CAEE students recently witnessed the collection of LiDAR data on UT Austin’s campus as part of a new student-accessible database called Digital Campus. Roughly 160 billion points on campus were acquired by a collection vehicle and will be developed into a refined dataset for further analysis by students.

LiDAR mapping systems, or high-resolution topography, and their enabling technologies allow engineers and scientists to examine natural and built environments across a wide range of scales with greater accuracy, precision and flexibility.  

Members of the UT ASCE student chapter learned about LiDAR collection firsthand from specialists at Mandli Communications and Virtual Geomatics.

The Mandli team shared its state-of-the-art mobile platform for data collection, which creates an accurate three-dimensional model of a scanned environment through a single pass of their vehicle. It collects up to 1.4 million points of data per second at highway speeds, at ranges over 100 meters.

Students learned about the technology that is used inside and outside of the vehicle. Mandli currently uses the laser crack measurement system (LCMS) for 3D pavement profiling applications. This system is comprised of high-speed cameras, custom optics, and laser line projectors to acquire high-resolution profiles and images of the road. Acquired details of the road surface allow for the automatic detection of cracks and the evaluation of macro-texture and other road surface features.

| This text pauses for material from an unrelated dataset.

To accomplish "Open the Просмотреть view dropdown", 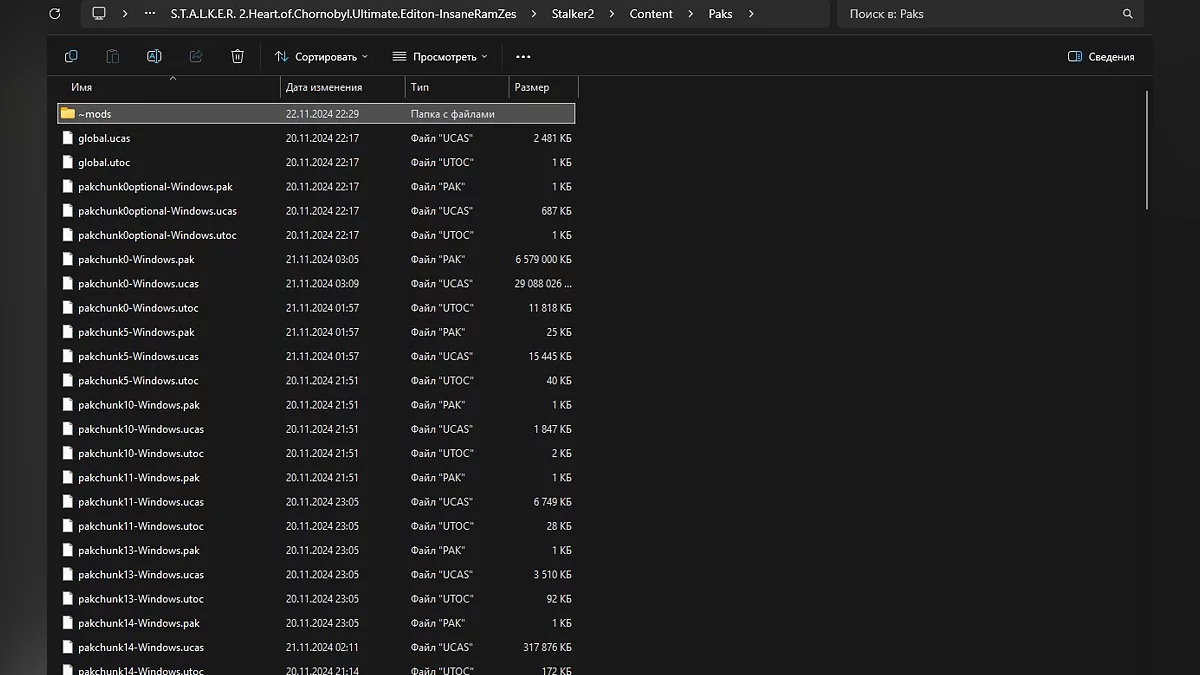I will (x=440, y=57).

After the LiDAR mapping was complete, Virtual Geomatics took the raw data and developed a point cloud, which represents three-dimensional representations of the Earth’s surface and its features.  The point cloud can be utilized to take 3D measurements of roadside assets, including width, height, and length, surpassing the measurement capabilities of 2D images.

In fact, there are many potential applications for the dataset. CAEE Assistant Professor Paola Passalacqua and Associate Professor Ben Hodges are eager to see how the information can be used for improving modeling of urban flood flows and street drainage.

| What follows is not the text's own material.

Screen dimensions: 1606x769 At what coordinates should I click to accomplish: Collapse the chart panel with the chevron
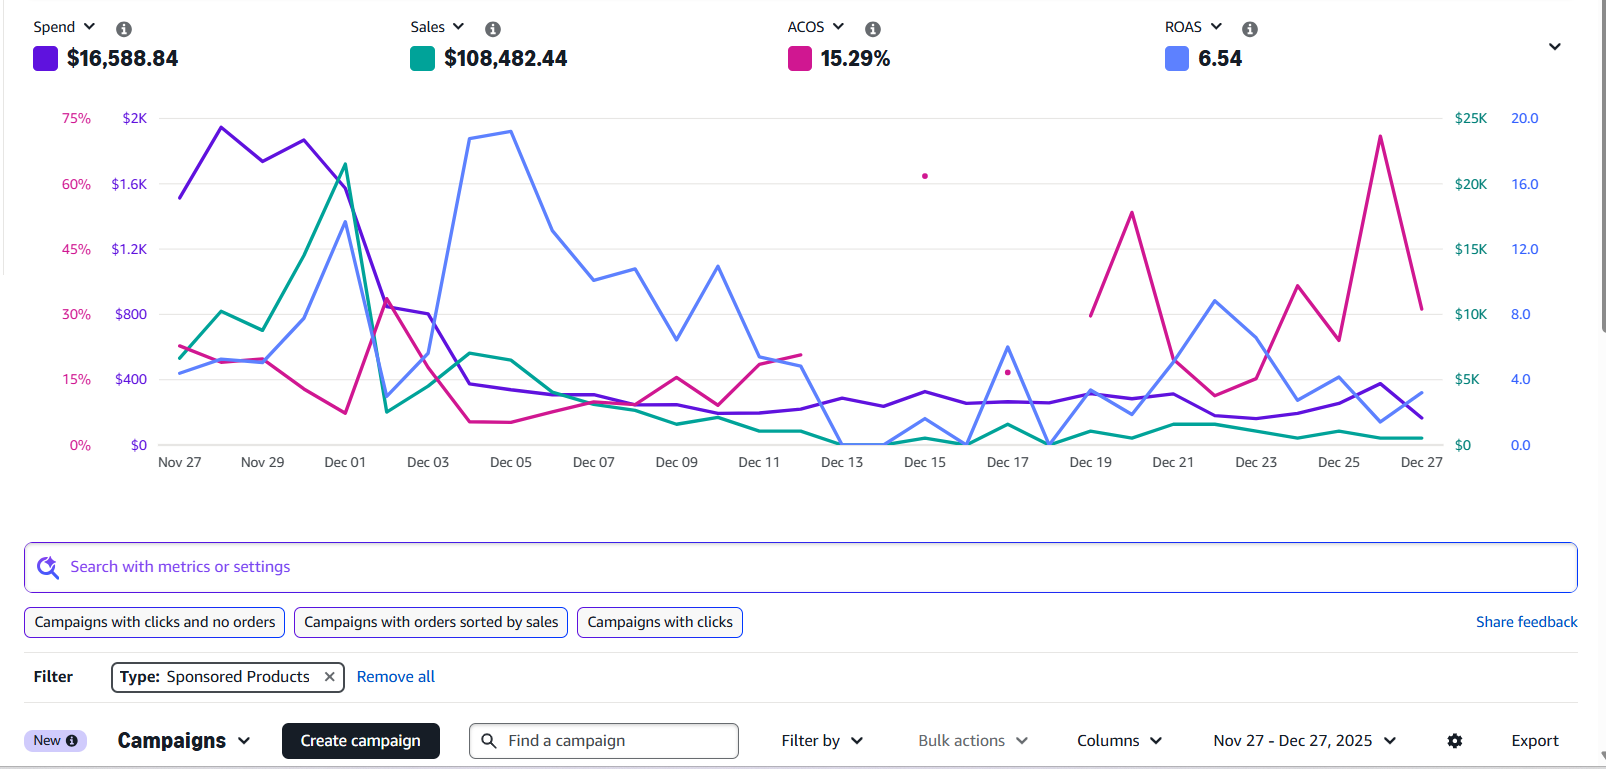tap(1554, 47)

“With this type of dataset, we can extract preferential flow paths for severe storms and develop more effective models of street flooding,” says Passalacqua.

Other applications include updating and creating flood insurance maps, forest and tree studies, and coastal change mapping.

Students also learned about laser scanning accuracy and the amount of data collected compared with other survey collection systems. As a learning tool, LiDAR helps students better visualize and understand geoscience concepts.